I wasn’t staying up all night saying, “Oh, gosh, I need a signature, I need to have a call like an announcer says a home run or a soccer goal.” I didn’t care about that stuff. I cared about making an athlete feel like a million dollars, and I found it in those four words. And I knew I wasn’t going to stop saying it if I knew it had an impact. All of a sudden, it just clicked.

One of the greatest things you can do in a life is to help enhance someone else’s life whether you know them or not. I get to do that 2,500 times an event. I get to reward them with the words that I believe they want to hear, and their family wants to hear, and their friends want to hear.

People see their family and friends transform themselves into somebody else, and those four words are not an endorsement of what they did that day, it’s a certification of what they became.

What did an average Ironman race day look like for you?

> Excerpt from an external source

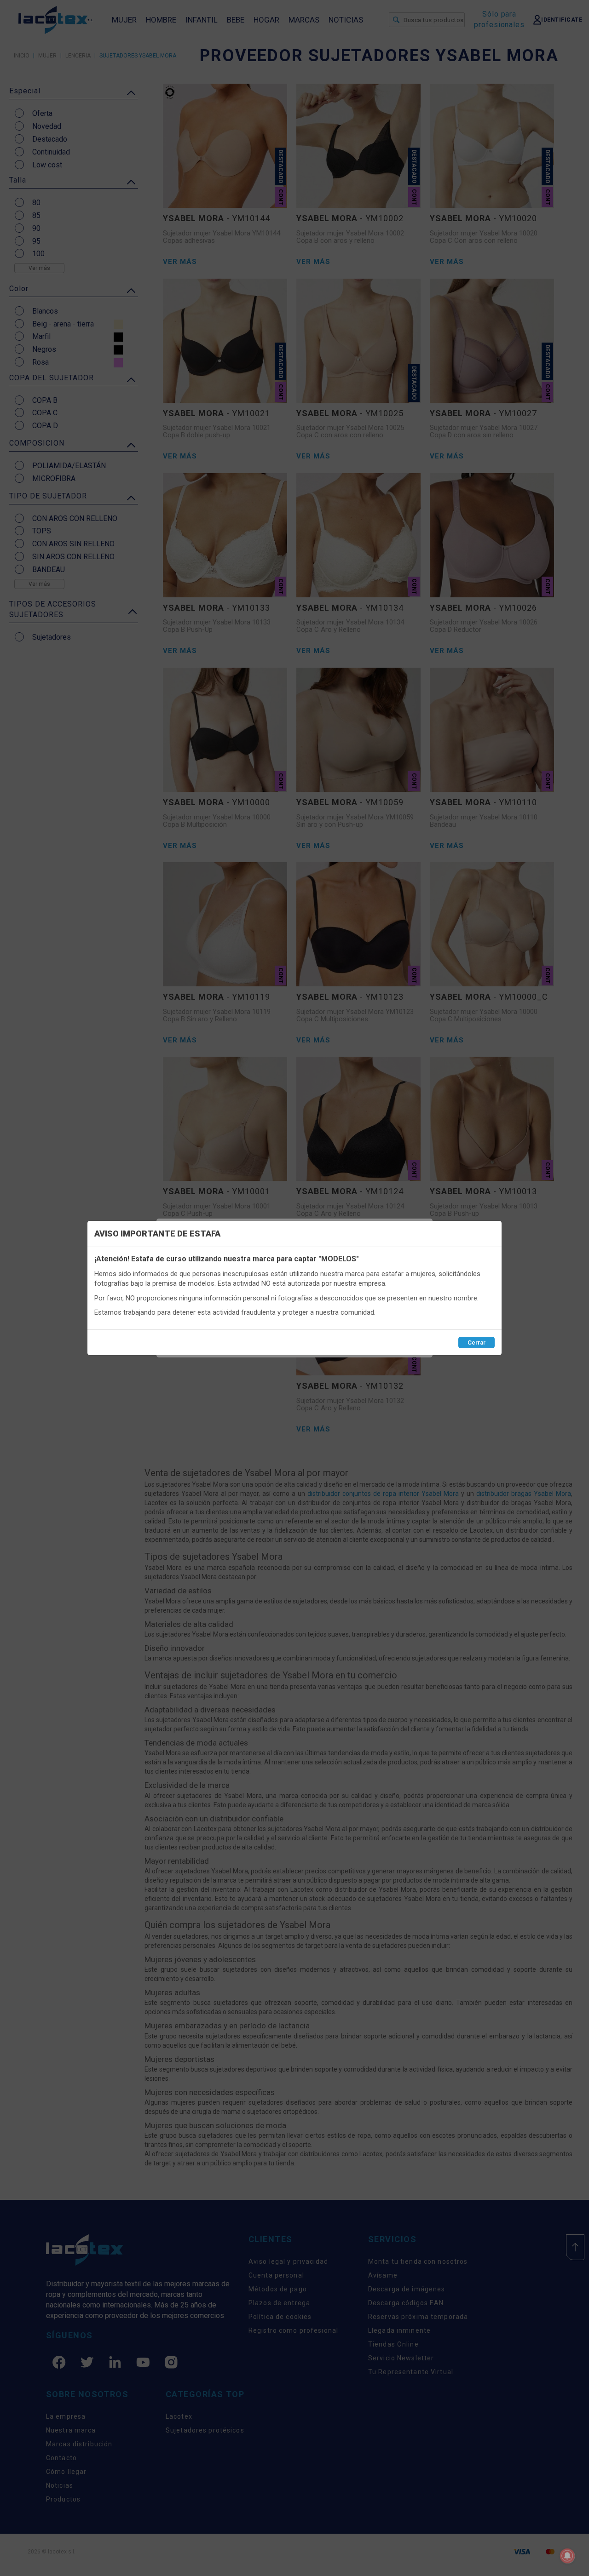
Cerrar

I would naturally wake up at 3:30 in the morning and would be at the site at four. I’d go and talk to the athletes, and my goal for the morning was to be a sense of calm. It’s 5 in the morning, you can’t be playing AC/DC and screaming at them. You have to get them in the water, and that can be the hardest part, getting them started on time.

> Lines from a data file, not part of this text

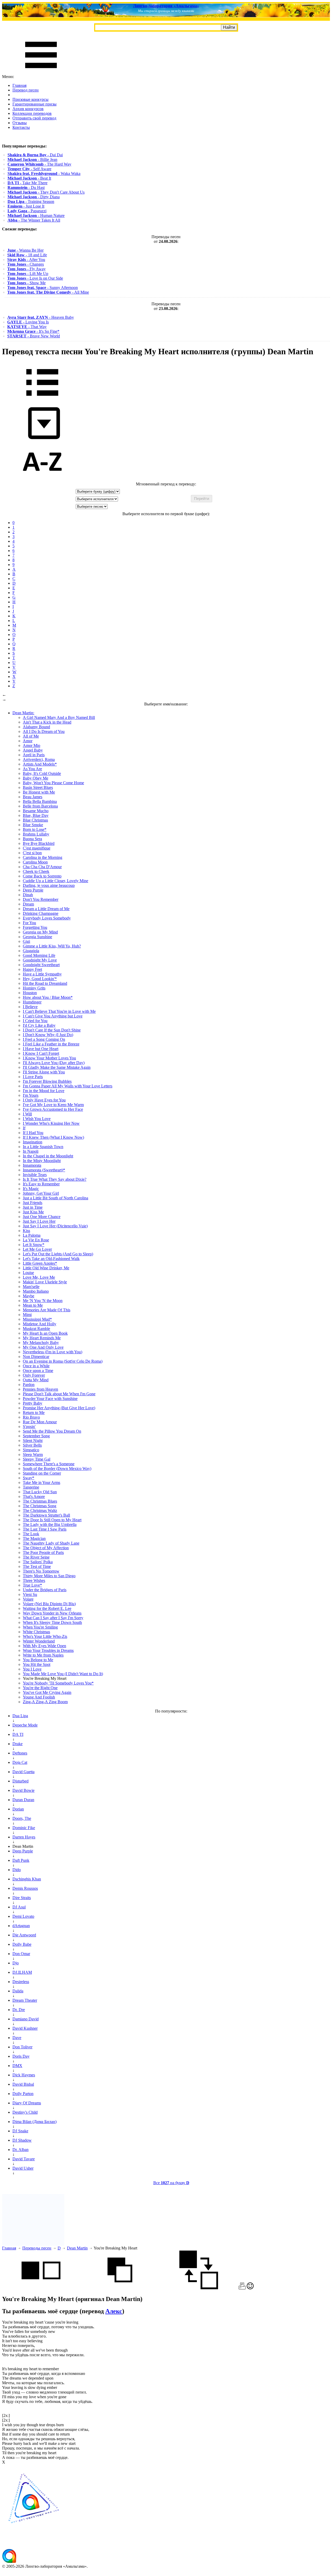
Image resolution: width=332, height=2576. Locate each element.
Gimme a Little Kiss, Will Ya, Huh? (52, 946)
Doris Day (21, 2056)
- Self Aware (29, 169)
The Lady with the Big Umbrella (50, 1524)
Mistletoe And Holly (39, 1324)
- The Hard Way (39, 164)
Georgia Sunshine (37, 937)
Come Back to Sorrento (42, 876)
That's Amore (34, 1496)
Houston (30, 992)
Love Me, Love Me (39, 1277)
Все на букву (171, 2183)
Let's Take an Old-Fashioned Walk (51, 1258)
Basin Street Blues (38, 787)
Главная (19, 85)
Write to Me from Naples (43, 1655)
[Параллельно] (41, 2288)
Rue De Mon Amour (40, 1422)
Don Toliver (22, 2047)
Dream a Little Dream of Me (46, 909)
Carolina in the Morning (42, 857)
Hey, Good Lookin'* (40, 978)
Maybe (28, 1296)
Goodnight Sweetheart (41, 965)
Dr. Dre (18, 2009)
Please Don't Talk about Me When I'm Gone (59, 1394)
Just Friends (32, 1202)
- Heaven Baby (40, 317)
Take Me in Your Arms (41, 1482)
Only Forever (34, 1375)
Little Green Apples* (40, 1263)
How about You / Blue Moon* (48, 997)
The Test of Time (37, 1566)
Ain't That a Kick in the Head (47, 722)
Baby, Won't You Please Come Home (53, 783)
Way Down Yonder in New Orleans (52, 1613)
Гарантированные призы (34, 104)
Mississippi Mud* (37, 1319)
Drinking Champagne (40, 913)
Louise (28, 1272)
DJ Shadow (22, 2140)
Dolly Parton (22, 2093)
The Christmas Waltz (40, 1510)
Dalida (17, 1991)
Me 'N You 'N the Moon (43, 1300)
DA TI (17, 1734)
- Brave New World (33, 336)
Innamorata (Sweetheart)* (44, 1170)
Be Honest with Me (39, 792)
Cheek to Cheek (36, 871)
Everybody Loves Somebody (47, 918)
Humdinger (32, 1002)
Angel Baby (33, 750)
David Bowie (23, 1790)
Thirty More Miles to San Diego (49, 1576)
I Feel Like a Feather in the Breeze (51, 1044)
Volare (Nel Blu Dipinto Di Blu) (49, 1604)
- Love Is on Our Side (35, 278)
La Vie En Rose (36, 1240)
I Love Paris (33, 1076)
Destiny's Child (25, 2112)
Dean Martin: (23, 713)
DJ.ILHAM (22, 1972)
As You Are (32, 769)
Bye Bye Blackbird (38, 843)
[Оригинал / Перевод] (199, 2288)
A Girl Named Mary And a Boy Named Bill (59, 717)
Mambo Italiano (36, 1291)
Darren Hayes (23, 1837)
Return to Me (34, 1412)
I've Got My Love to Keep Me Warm (53, 1104)
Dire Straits (21, 1897)
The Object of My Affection (46, 1548)
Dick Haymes (23, 2075)
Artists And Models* (40, 764)
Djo (15, 1963)
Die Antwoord (24, 1935)
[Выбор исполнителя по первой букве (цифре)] (42, 479)
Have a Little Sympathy (42, 974)
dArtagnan (21, 1925)
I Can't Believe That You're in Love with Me (59, 1011)
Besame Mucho (36, 811)
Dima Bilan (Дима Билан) (34, 2121)
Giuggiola (31, 951)
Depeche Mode (25, 1725)
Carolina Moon (35, 862)
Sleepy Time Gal (36, 1459)
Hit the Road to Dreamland (45, 983)
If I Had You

Then I’m at a hot corner on the bike route and try to get a hot corner on the run. I get myself to the finish line 30 minutes before the professionals come in. So I go in and set up and say to myself, “Let’s rock and roll until midnight. Let’s take care of everybody.”

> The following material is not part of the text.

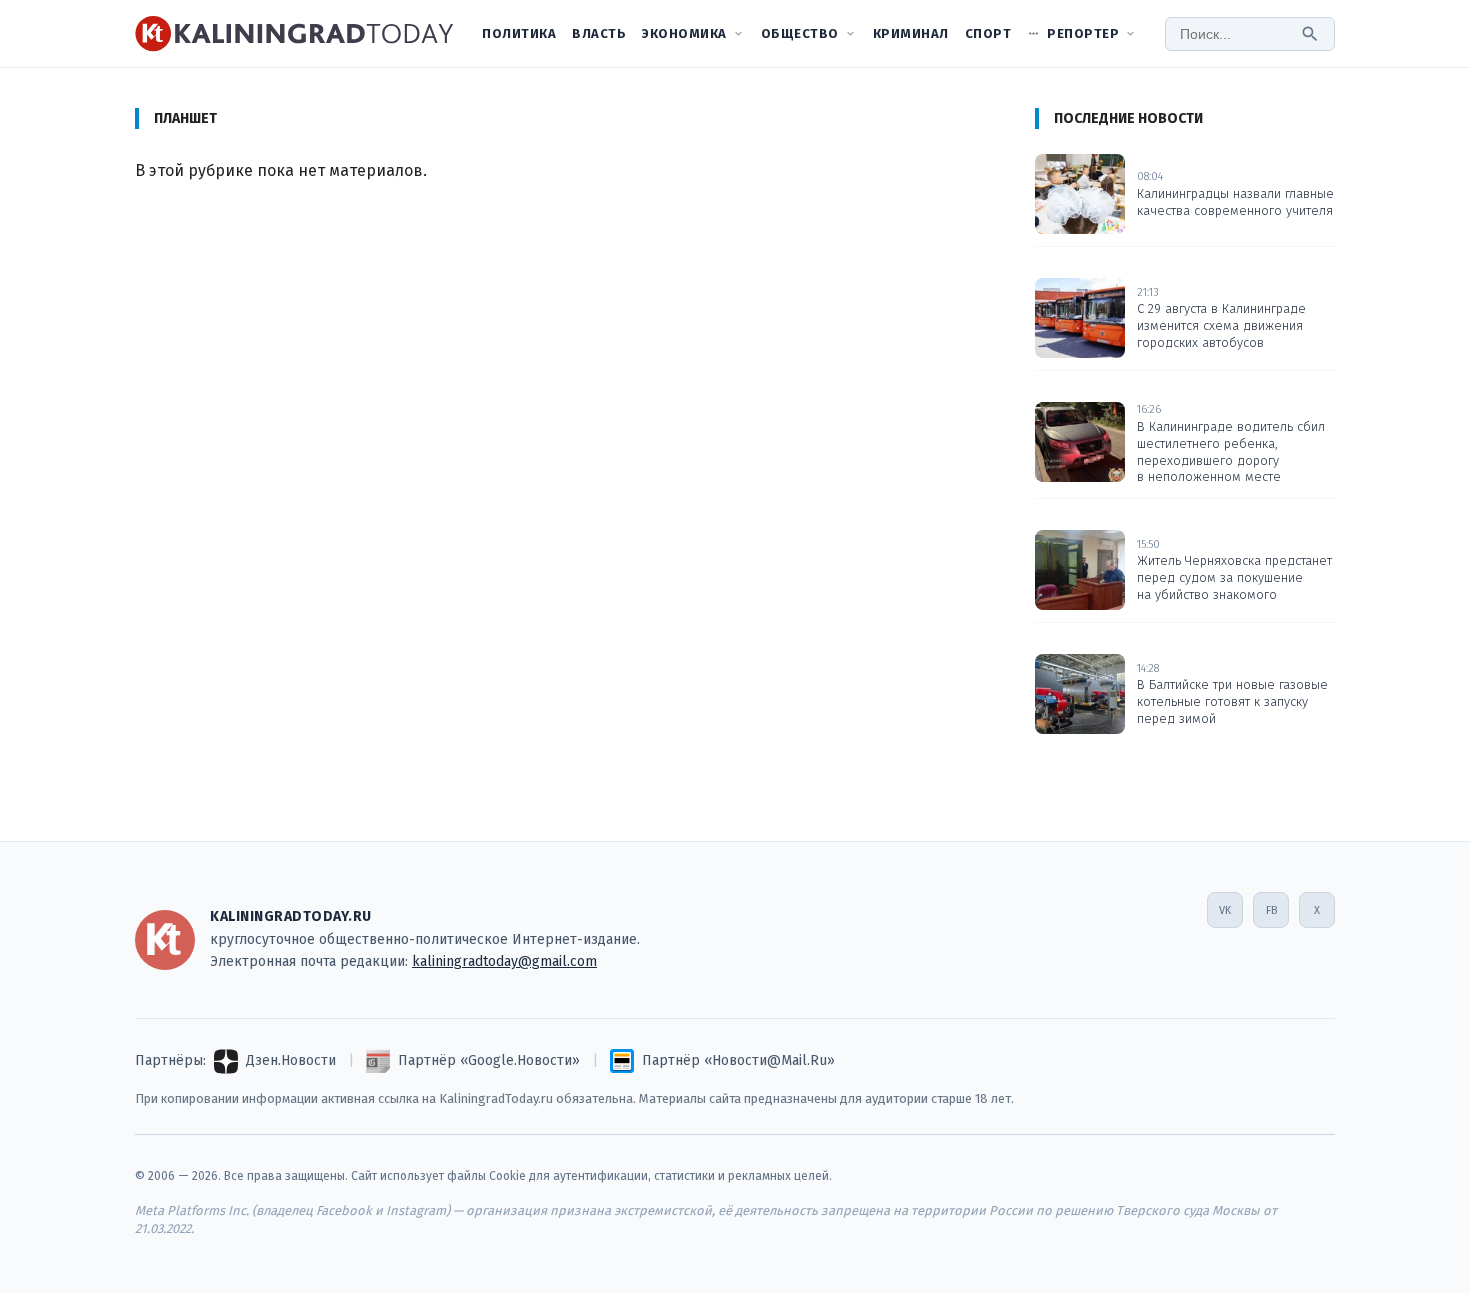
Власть (599, 33)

What’s your favorite part of the day?

Those last three hours before the race cutoff are electric. 11 p.m. is a very special time. It’s not that it means more, but they’ve been out for so long. Who goes out and does something for 16 hours straight?

Everyone would always say, “Mike please wait for me.” And I tell them I’m not going anywhere. I don’t leave finish lines. I would have grown men burst out crying as I tell them, “I’ll be there, I’ll be there.”

I was at the finish line in Kona one year, and Jan Frodeno, the winner, came back and he goes, “How do they do this? I could never be out there for this long.” He was more enamored with them than he was himself.

That’s almost 10 hours straight at the finish line. Can you take a break? What about grabbing a snack or going to the bathroom?

The more I drink the more I go to the bathroom and the more I have to get off the microphone. So I’ve learned where I can go to the limit of being dehydrated.

People have said, “Don’t take a break when I’m coming in, Mike,” and I don’t take breaks! I run to the port-a-potty and go and come back, and I even take the microphone with me if the other announcer is bringing in athletes. I have called people an Ironman from the port-a-potty.

And if someone writes to me and says, “Mike, you missed me, you didn’t call me an Ironman,” I say, “Give me your phone number.”

You’ve estimated you’ve called in close to a half-million athletes. What will you miss the most from your role?

I’ll miss the reaction and looking in the athletes’ eyes. It means so much to so many, and I never wanted to take it for granted. And I never did, because I knew everyone has a back story. They could have gone through hell to get there, and those four words were like healing, coping, transformation. It can mean so many different things.

What finishes have meant the most for you?

I’m totally enamored with the professionals. What they do and how fast they go and their commitment, and they are not making a P.G.A. golfer’s salary winning. But it’s the age groupers, I always look at them as Everyman. They are you and me. I could talk about them all day long.

There’s the first female amputee to finish Kona, Sarah Reinertsen. I’ll never forget that call. She missed the bike cutoff the year before. There’s Hines Ward, the Super Bowl M.V.P.

My best friend for life, I brought him in. My godchild, my niece, my brother in law, my best friend who lives next door. But after half a million calls it was my son Andy. Here’s a kid that was 2 or 3 years old when I started announcing Ironman.

What will you do during an Ironman race now that you won’t be announcing?

It will be a little adjustment. I think the tough times will be during the race weekends. Lake Placid, Wisconsin, Kona, Arizona and New Zealand will be hard. On those weekends, I’ll get on my bike and do a 200-mile ride to beat myself up.